Data items
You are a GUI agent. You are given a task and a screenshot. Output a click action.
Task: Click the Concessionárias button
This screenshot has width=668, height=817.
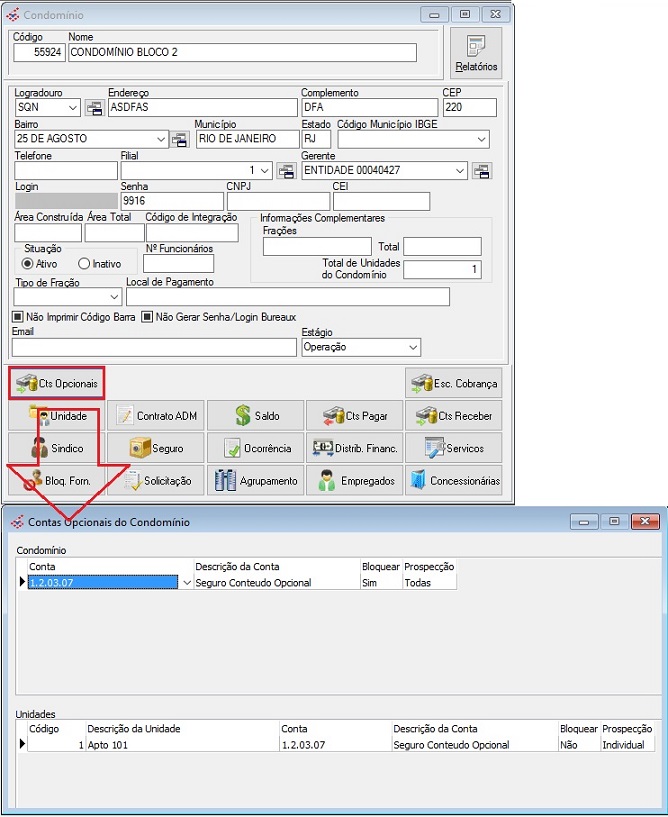tap(453, 481)
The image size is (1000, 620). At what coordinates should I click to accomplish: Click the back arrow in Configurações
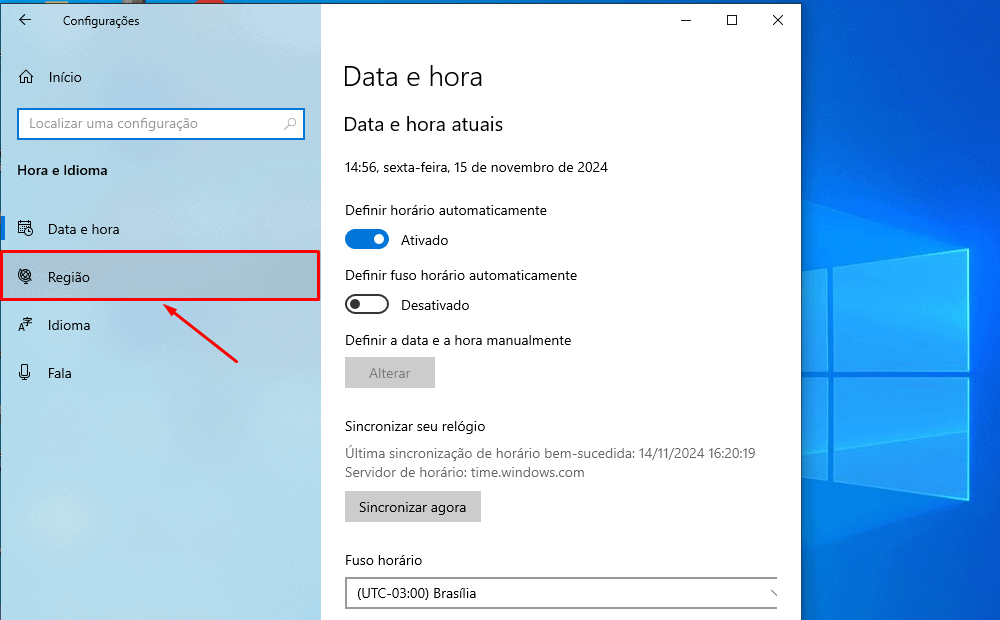click(25, 20)
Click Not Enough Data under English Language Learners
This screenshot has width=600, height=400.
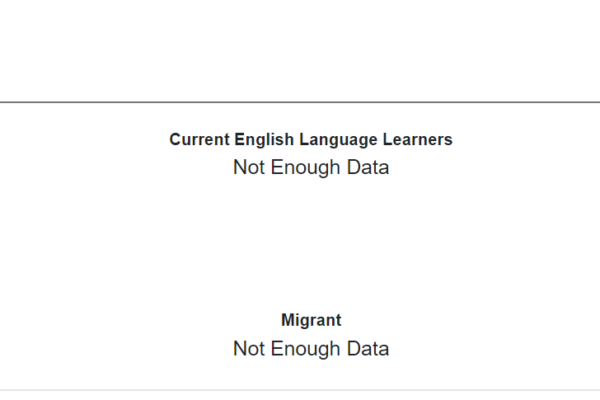pos(311,167)
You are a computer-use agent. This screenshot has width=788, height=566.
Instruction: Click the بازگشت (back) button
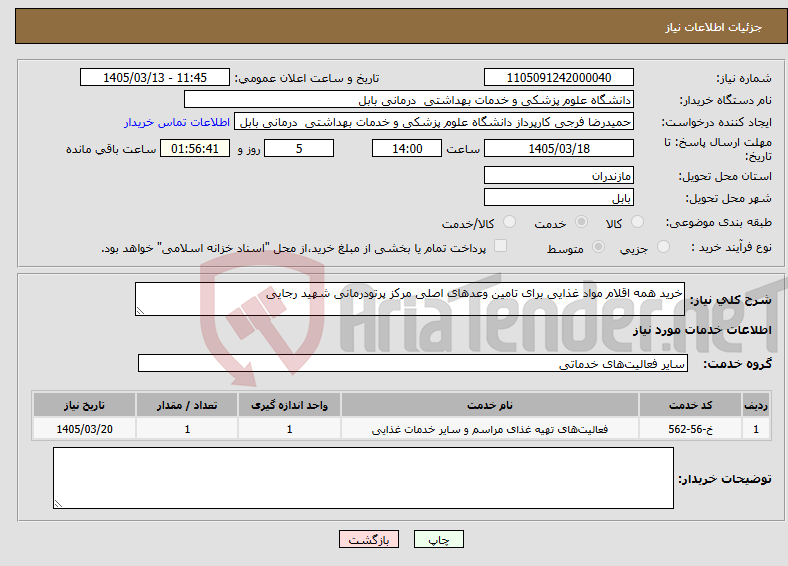tap(369, 539)
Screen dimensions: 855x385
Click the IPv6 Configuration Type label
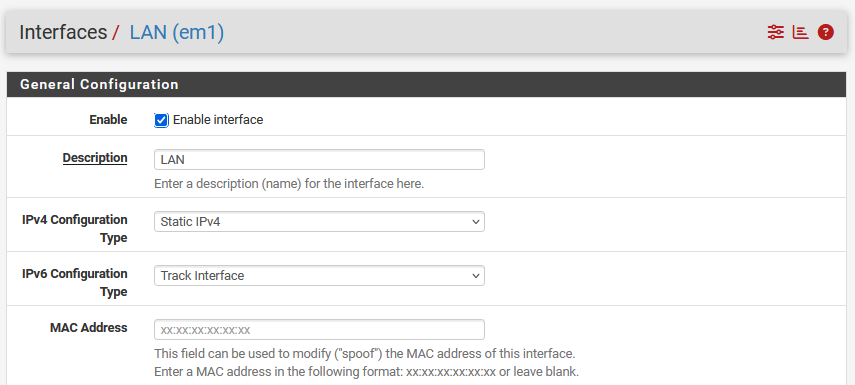point(75,282)
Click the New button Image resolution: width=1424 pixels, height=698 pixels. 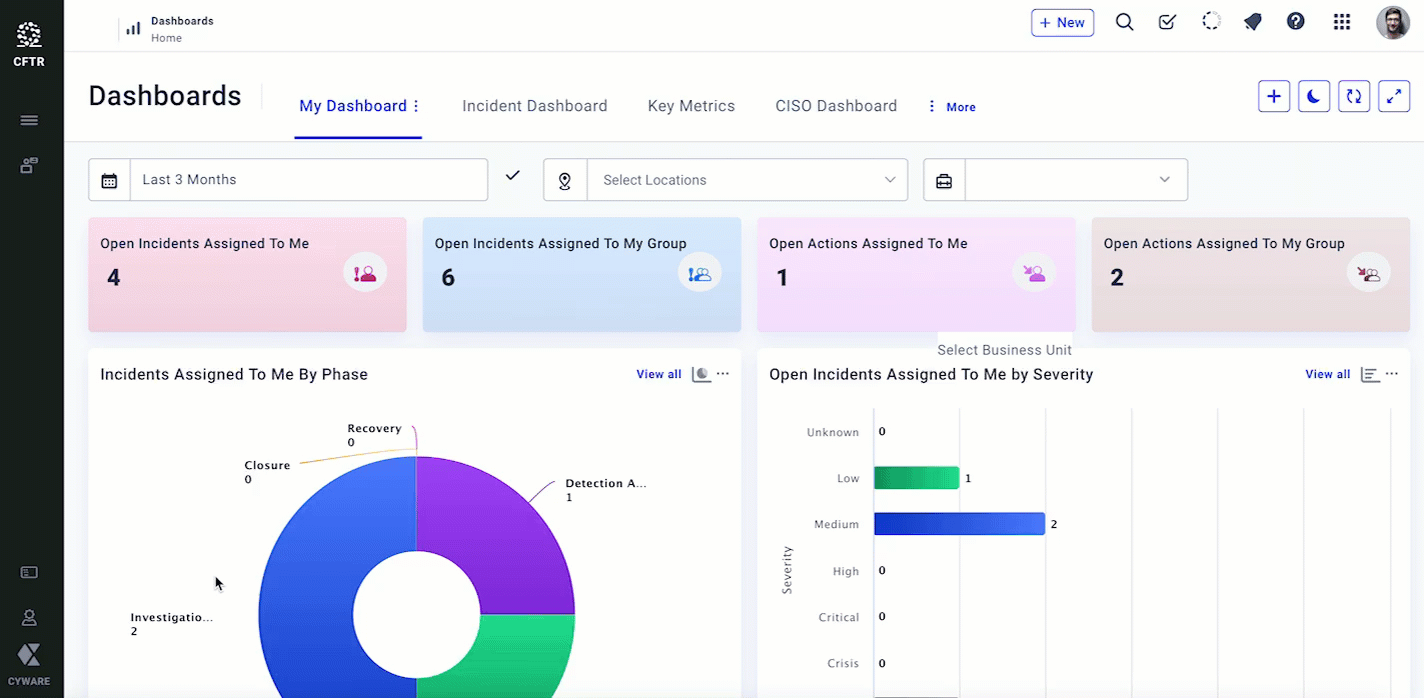[x=1062, y=23]
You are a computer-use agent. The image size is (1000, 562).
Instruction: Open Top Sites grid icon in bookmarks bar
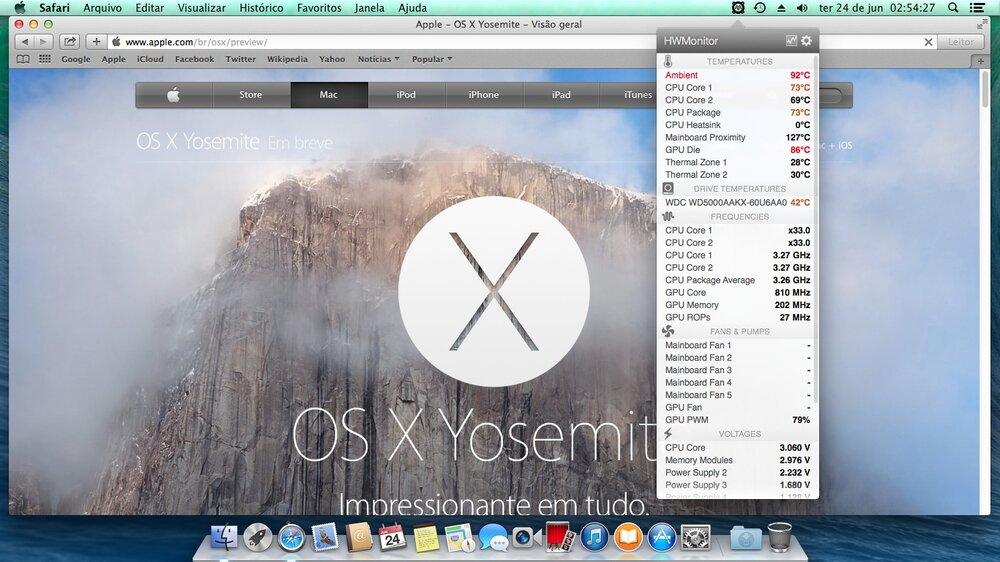45,59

- _BRIEF_
Pictures excluded, output exactly the line that contains "Instruction: Open Top" and every line after it to the end of the data above.

- _EXERCISE ANSWER_
Instruction: Open Top Sites grid icon in bookmarks bar
45,59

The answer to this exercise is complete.